The "config" file at the root of the CAShe storage directory is a simple "key = value" file that is used for cleanup operations (at least never needed for save/load), it lets the admin set:

  • age: seconds/minutes/hours/days/weeks from now for a file to be deemed old.
  • time: atime (default), ctime, mtime is used as the sort for older files.
  • older: bytes/KB/MB/GB size to keep of old files.
  • newer: bytes/KB/MB/GB size to keep of old+new files (can't be smaller than older).

Background

This is a bit of the history, and thus. reasoning, for why CAShe is designed the way it is.

From the very begining yum would retrieve checksummed objects for each repository that it used, check that the objects are valid and then use. This worked fairly well initially, although never perfectly, but as more features were added more problems arose.

The first two big problems were that it was somewhat common to have the same object in multiple repositories, which then had to be downloaded multiple times.

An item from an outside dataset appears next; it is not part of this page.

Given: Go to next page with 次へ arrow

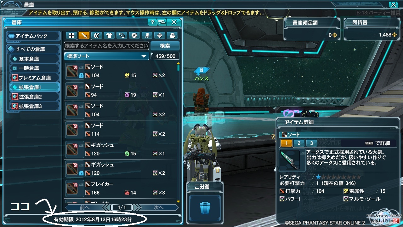Looking at the screenshot, I should (x=158, y=207).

Also users had decided that removing everything from the yum cache was the easiest way to trigger a refresh (this was fixed, but everyone still does it 6+ years later).

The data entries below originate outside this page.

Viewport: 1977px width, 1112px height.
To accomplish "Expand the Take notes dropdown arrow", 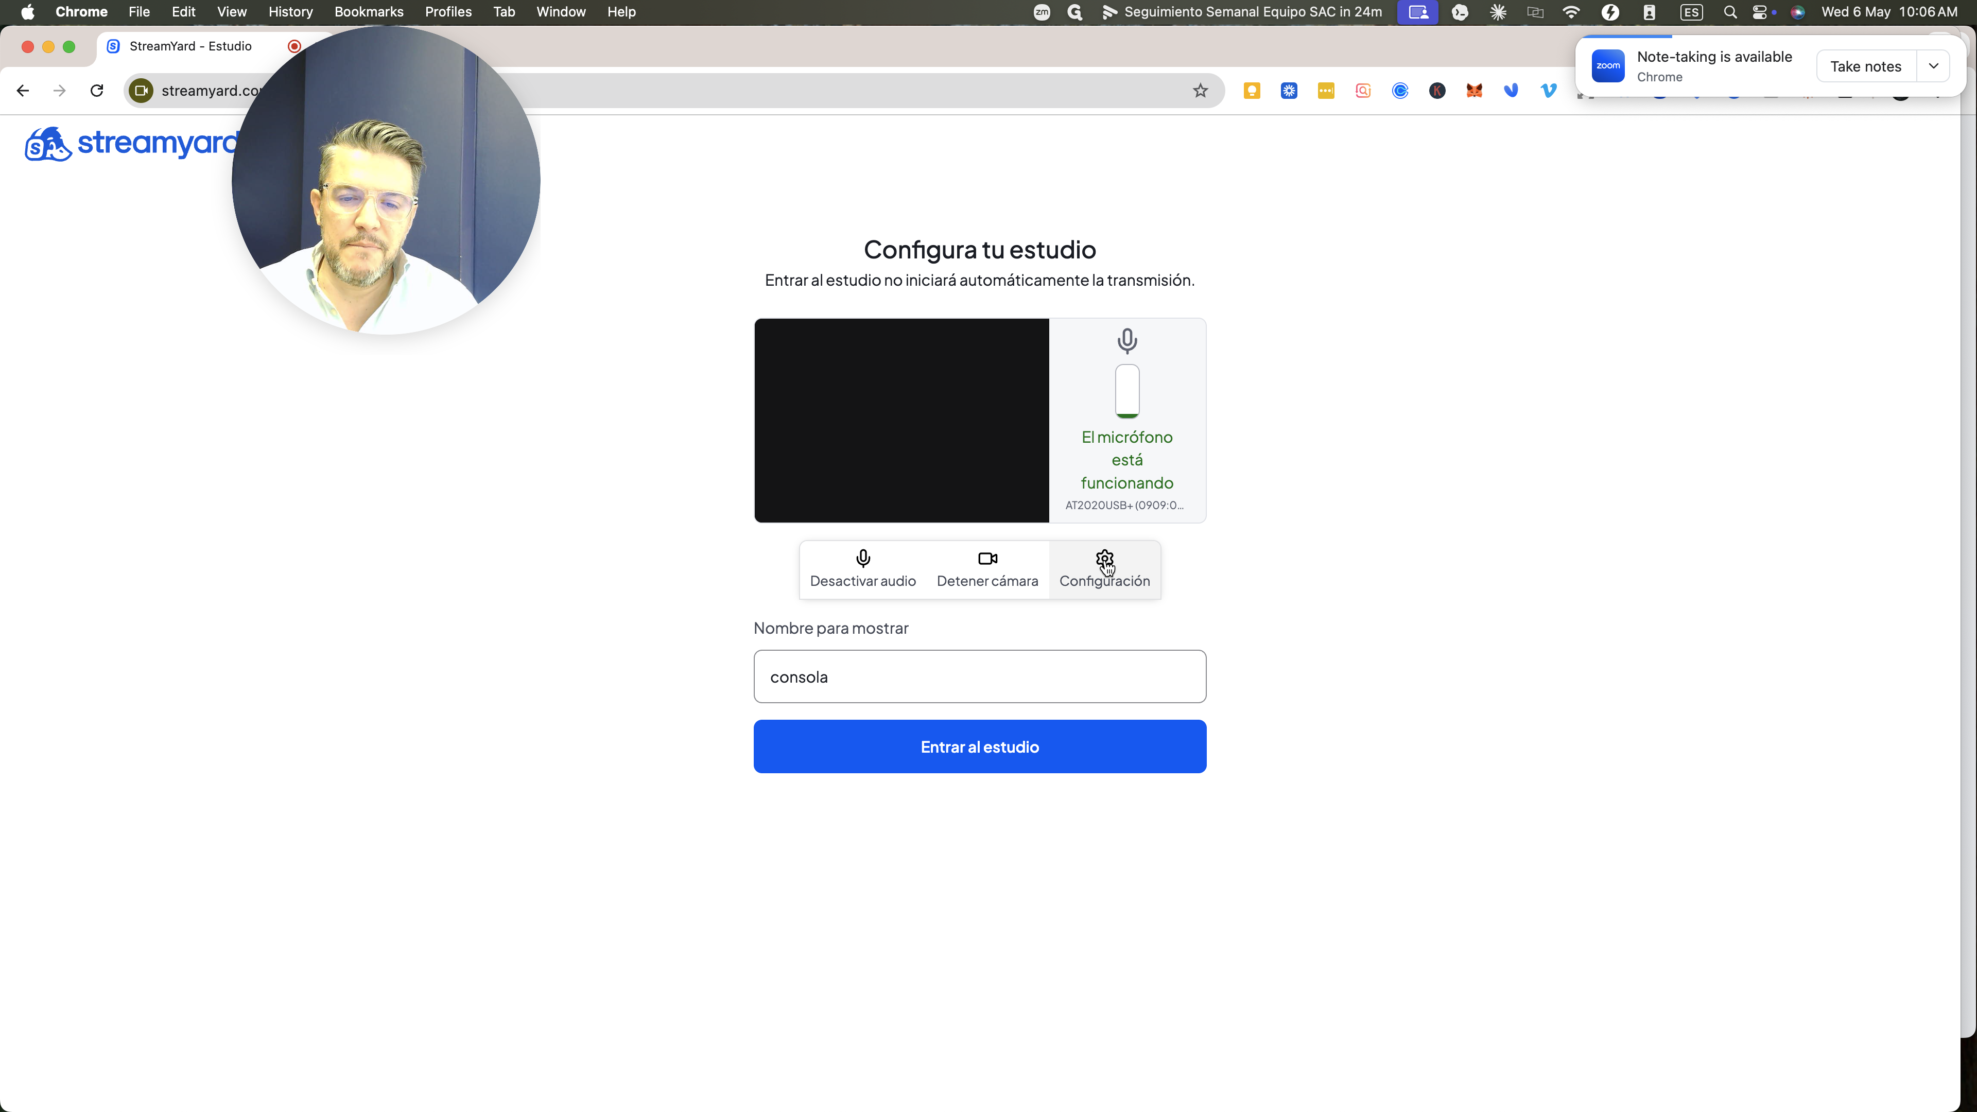I will (x=1933, y=66).
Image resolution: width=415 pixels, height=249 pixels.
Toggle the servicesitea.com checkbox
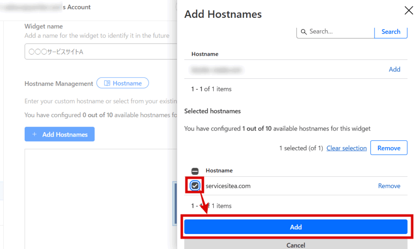point(195,186)
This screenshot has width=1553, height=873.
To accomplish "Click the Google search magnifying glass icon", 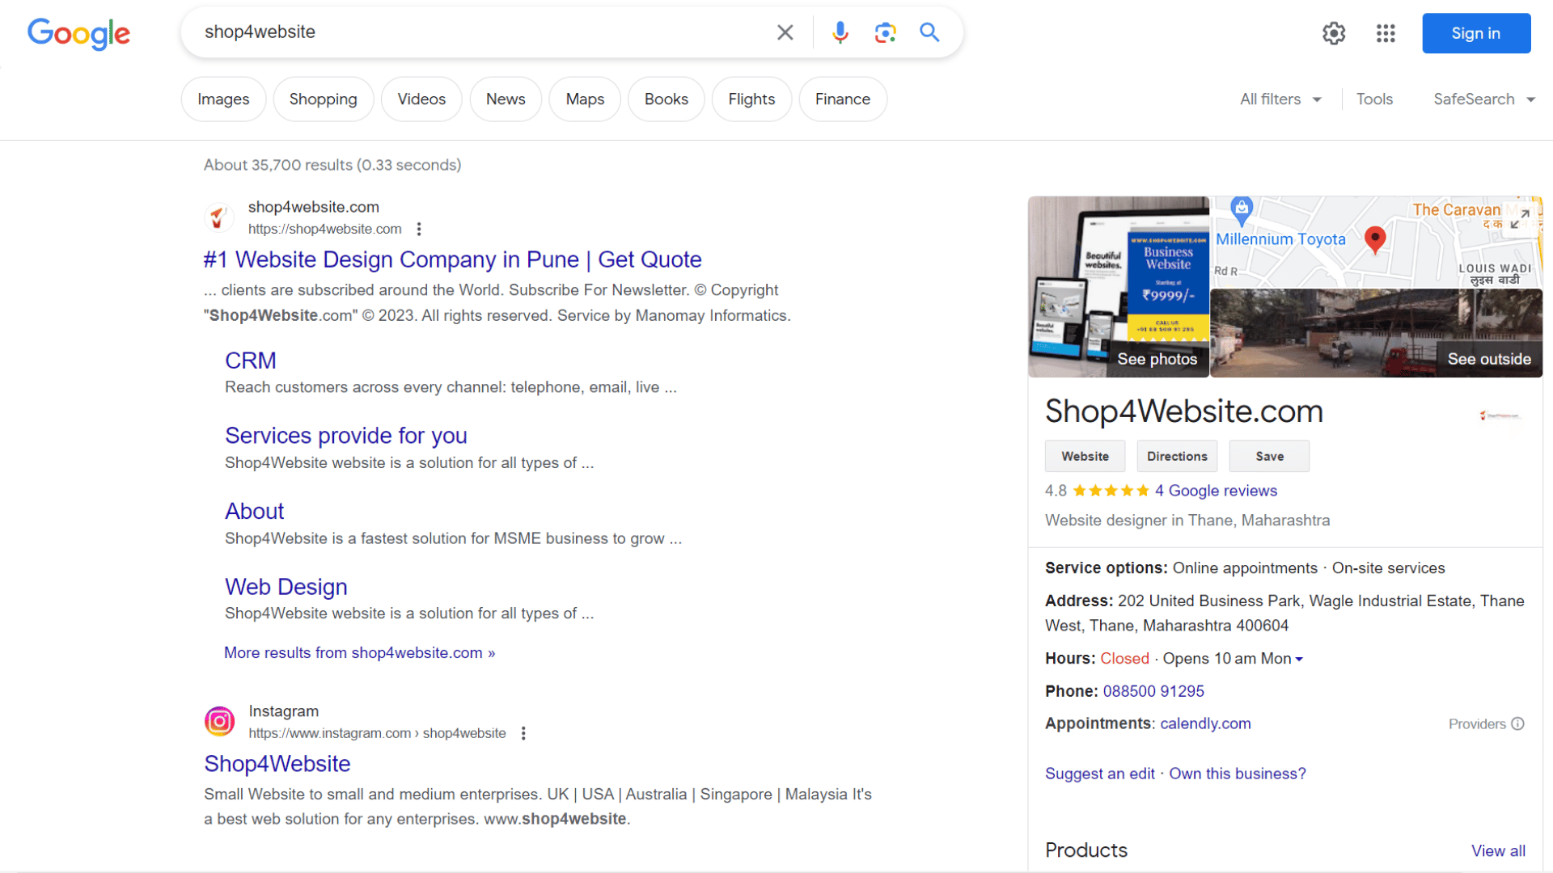I will [x=929, y=32].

Another similar problem was that if a user/sysadmin had more than one machine it was very useful if each machine didn't have to download the data that another machine had already downloaded.

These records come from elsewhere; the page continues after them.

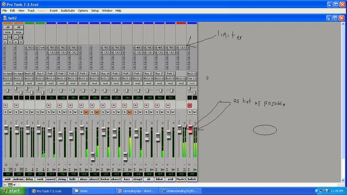
Task: Open automation mode selector on string track
Action: pyautogui.click(x=62, y=83)
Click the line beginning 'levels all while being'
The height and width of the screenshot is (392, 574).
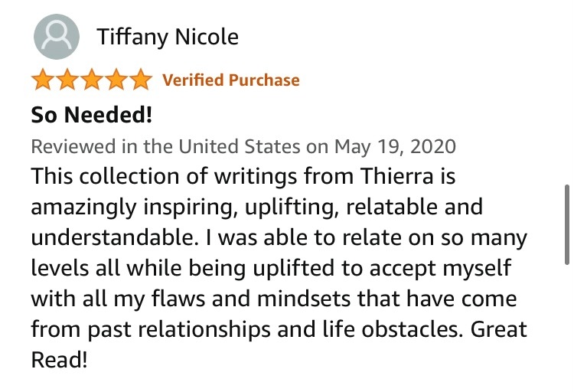(271, 269)
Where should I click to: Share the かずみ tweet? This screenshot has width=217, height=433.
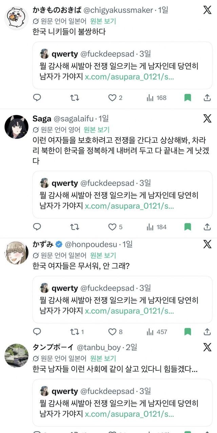pos(207,332)
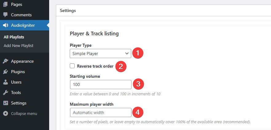Click the Player Type dropdown chevron arrow
The height and width of the screenshot is (130, 271).
(x=127, y=53)
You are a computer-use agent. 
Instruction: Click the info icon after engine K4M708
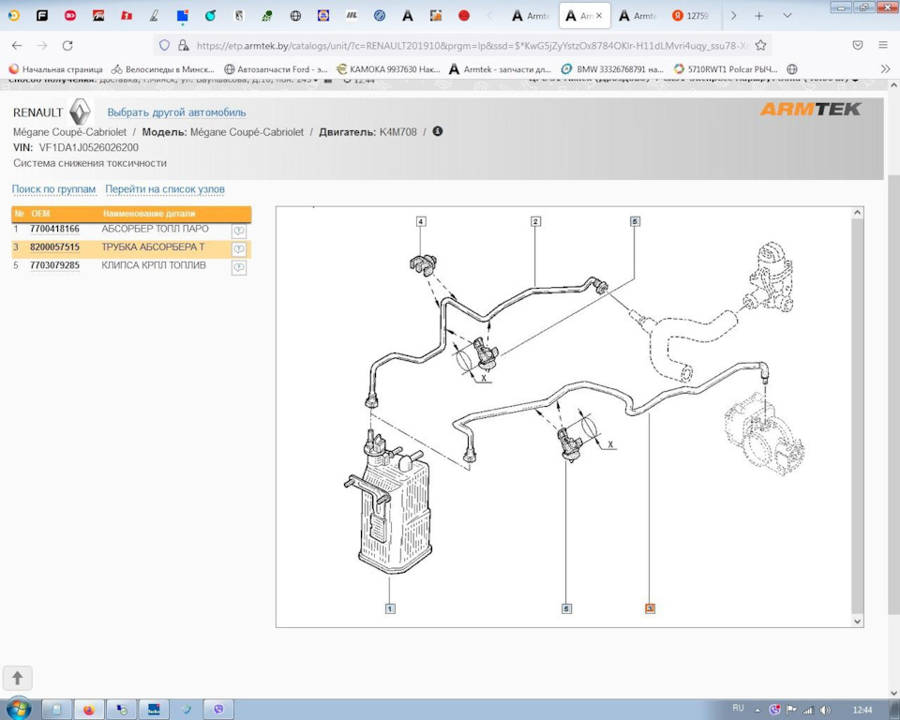point(438,132)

Then the --releasever option was added, which meant that yum had to store copies of each repository for each release version that was being used. This meant even more copies of repositories that shared data.

Then on-root users wanted direct access to a cache, instead of just looking at root users cache as they had done previously. So now we had at least double the number of repositories again.

More recently people have started using --installroot to create temporary distribution installs. However when this happens the yum cache is within the chroot of the install, meaning the usecase of create; use; delete will never be able to reuse cached network data. Mock solved this inefficiency directly, and there were other ways to improve the situation but none could work by default.

The most recent problem is that Fedora moved away from a single yum package manager, to a group of package managers all using similar infrastructure. So now users have to download all of their network data for each package managers they are using (or the system is using for them).

Most of these problems are now solved with CAShe. All programs can share it. All objects are stored/retrieved using just their checksum. All non-root users can retrieve from it (but can't store, or they'd own the files). The cache lives outside the installation so it can be reused many times. If you have multiple machines they can all share a single CAShe directly over a network filesystem or a sysadmin can manually sync data using the "cashe" command. Also users can now completely destroy the yum cache without horribly affecting it.